Authored by Simon White, Bloomberg macro strategist,
The market continues to anticipate a benign inflation outcome, but price growth is becoming ingrained and CPI is poised to begin rising again. Still, markets are able to ignore the inflation elephant in the room for now as central-bank reserve-based liquidity keeps rising, despite ongoing quantitative tightening.
Inflation is becoming like the guest at a dinner party who just won’t leave. Tuesday’s data shows that it is getting at least one more drink, and may yet try to stay the night. The market’s attitude, however, is becoming one of avoidance – if you ignore inflation, hopefully it’ll just go away.
Certainly the early reluctance after the data to move yields higher, and stocks’ resilience give that impression. But price-growth is likely to prove much more stubborn, and assets are not priced for such an outcome.
Underneath the surface, US CPI is becoming embedded. The chart below shows structural CPI – defined as the index components which are persistently above their long-term average – and cyclical CPI, which is all the components not counted as structural. As we can see, most of the fall in headline CPI has been driven by cyclical CPI, while the fall in structural CPI has stalled at an elevated level.

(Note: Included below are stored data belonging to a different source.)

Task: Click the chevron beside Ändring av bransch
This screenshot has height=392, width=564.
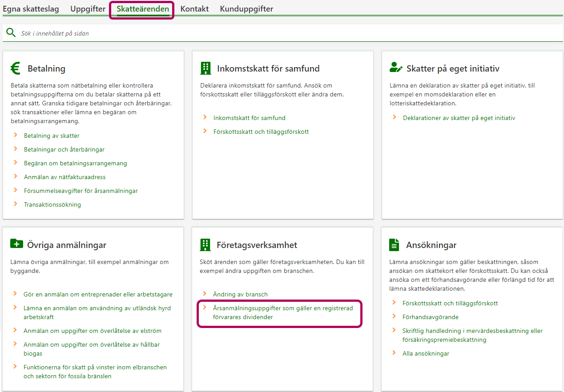Action: [205, 294]
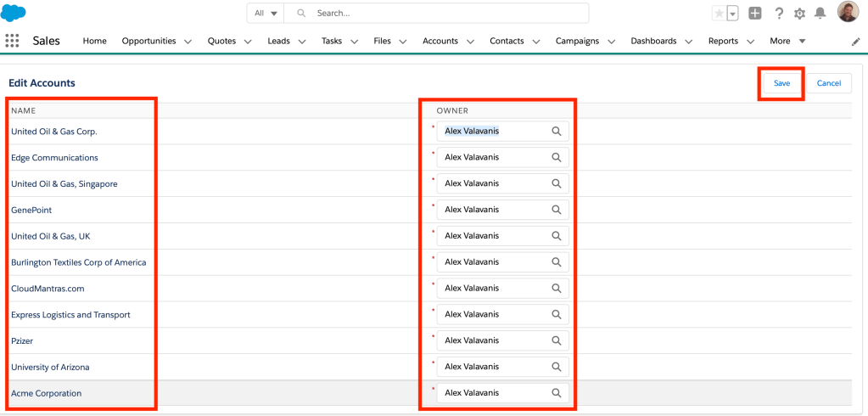The image size is (868, 416).
Task: Open the Favorites star icon
Action: coord(719,14)
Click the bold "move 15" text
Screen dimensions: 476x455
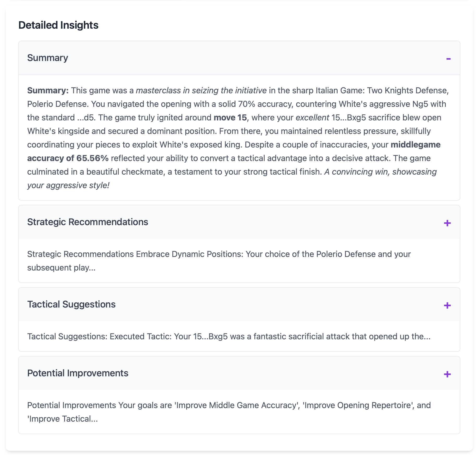230,118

Cyclical CPI might keep falling, but it has only very rarely been lower than it is now, and anyway its pace of descent looks to be easing. The risk is rising that it starts to climb again, reinforcing still-elevated structural CPI, and taking headline higher again.

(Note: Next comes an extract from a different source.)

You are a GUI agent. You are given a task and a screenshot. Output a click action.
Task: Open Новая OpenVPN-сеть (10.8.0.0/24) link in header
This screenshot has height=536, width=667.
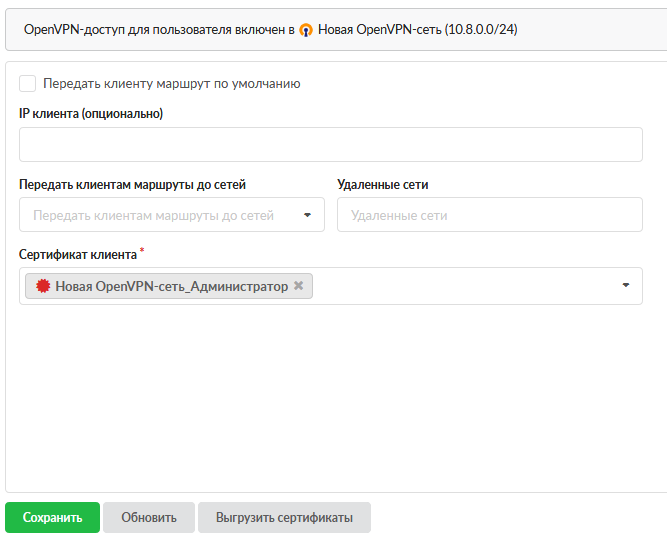[417, 30]

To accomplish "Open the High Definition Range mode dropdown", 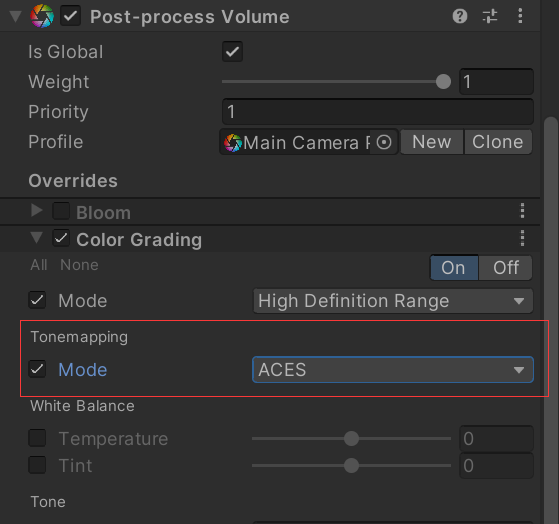I will point(393,301).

There are a raft of signs that cyclical inflation forces are turning higher again. Profit margins, supply constraints and an incipient recovery in China (discussed here) are all moving in an inflationary direction.
There are other clues too, such as banks re-easing credit standards (perhaps faster than most thought after SVB’s self-immolation), which points to a turn in CPI.
Still, the market can avoid these dawning inflation risks as liquidity conditions continue to be asset friendly. Despite ongoing QT and Fed balance-sheet contraction, reserves in the system keep rising.
That’s been a great support for risk assets. But it’s likely to hit some turbulence in the coming months. The reverse repo facility (RRP) continues to fall. Moreover, tax receipts will soon pick up, boosting the Treasury’s account at the Fed (the TGA) and depleting reserves, while the Treasury could soon start slowing the pace of T-bill issuance.
All told, it may soon be much harder for the market to pretend inflation is about to call a taxi and leave everyone in peace.